[Records from a data collection]
○ ○ ○ ○ ○

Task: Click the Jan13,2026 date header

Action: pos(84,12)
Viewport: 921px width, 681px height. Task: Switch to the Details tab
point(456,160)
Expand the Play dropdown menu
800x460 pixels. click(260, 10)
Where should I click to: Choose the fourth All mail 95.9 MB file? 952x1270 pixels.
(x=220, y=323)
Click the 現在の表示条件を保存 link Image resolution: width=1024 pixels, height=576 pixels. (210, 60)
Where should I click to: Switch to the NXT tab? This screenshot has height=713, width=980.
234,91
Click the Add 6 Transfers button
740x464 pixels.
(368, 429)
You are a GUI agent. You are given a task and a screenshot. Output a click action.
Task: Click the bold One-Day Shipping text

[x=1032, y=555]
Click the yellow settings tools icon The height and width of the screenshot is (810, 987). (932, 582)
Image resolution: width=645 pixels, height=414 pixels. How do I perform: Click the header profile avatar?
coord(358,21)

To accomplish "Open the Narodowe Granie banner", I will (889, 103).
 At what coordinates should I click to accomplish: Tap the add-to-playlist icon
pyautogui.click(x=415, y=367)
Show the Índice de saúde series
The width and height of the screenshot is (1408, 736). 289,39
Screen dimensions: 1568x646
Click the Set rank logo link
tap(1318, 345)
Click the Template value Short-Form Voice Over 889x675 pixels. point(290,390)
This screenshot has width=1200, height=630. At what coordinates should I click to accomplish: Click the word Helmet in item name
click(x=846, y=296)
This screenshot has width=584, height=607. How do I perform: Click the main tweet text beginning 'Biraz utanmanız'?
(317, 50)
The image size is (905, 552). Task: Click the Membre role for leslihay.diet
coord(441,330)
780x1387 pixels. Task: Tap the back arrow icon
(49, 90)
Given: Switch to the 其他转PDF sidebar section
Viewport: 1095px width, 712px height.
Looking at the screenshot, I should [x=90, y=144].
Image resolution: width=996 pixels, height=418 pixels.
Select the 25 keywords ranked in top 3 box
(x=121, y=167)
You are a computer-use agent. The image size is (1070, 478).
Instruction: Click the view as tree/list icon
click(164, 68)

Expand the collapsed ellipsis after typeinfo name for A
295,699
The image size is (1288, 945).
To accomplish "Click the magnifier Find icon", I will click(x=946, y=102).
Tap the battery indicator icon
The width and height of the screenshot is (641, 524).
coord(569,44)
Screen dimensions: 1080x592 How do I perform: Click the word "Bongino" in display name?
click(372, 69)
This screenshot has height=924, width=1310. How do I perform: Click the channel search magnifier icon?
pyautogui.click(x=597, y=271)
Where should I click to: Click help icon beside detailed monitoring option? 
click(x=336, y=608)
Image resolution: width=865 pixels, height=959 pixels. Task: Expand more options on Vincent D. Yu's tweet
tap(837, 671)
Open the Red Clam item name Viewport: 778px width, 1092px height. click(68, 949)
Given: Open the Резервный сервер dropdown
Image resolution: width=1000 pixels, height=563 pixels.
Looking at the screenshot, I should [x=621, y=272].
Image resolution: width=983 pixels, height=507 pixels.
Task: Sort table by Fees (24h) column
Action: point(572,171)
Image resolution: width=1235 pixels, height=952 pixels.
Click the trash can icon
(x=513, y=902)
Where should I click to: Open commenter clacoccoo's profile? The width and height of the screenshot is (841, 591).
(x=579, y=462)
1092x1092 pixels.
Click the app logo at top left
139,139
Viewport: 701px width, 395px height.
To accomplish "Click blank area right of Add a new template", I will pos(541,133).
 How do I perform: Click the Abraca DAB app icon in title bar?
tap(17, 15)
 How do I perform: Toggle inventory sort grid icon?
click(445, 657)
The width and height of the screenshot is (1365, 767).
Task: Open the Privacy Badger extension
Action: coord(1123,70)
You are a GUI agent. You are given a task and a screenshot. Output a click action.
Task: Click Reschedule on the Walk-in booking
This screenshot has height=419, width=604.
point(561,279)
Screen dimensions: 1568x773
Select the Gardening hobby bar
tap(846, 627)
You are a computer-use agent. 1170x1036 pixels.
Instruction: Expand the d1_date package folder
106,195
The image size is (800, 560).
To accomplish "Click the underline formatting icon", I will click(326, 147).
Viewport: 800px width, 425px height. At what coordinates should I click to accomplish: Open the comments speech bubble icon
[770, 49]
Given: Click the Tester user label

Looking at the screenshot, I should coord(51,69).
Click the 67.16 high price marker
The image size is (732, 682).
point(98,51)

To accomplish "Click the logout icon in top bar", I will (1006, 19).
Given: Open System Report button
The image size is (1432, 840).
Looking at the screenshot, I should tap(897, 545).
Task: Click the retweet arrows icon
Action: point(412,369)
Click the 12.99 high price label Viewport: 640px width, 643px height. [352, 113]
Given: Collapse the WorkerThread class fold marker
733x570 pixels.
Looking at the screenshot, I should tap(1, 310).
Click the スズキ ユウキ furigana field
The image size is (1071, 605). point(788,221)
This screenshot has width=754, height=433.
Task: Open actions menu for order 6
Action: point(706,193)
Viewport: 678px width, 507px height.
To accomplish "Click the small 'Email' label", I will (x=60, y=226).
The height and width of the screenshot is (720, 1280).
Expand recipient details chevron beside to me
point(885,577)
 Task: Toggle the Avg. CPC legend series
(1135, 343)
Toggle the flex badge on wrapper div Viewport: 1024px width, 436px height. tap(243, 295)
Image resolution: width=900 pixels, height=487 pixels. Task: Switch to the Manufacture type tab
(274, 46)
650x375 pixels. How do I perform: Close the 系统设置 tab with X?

○ ○ ○ ○ ○

Work item:
Check each line of the records above for "button", and copy those that have it.

Answer below:
Click the Add 6 Transfers button
Given: Open System Report button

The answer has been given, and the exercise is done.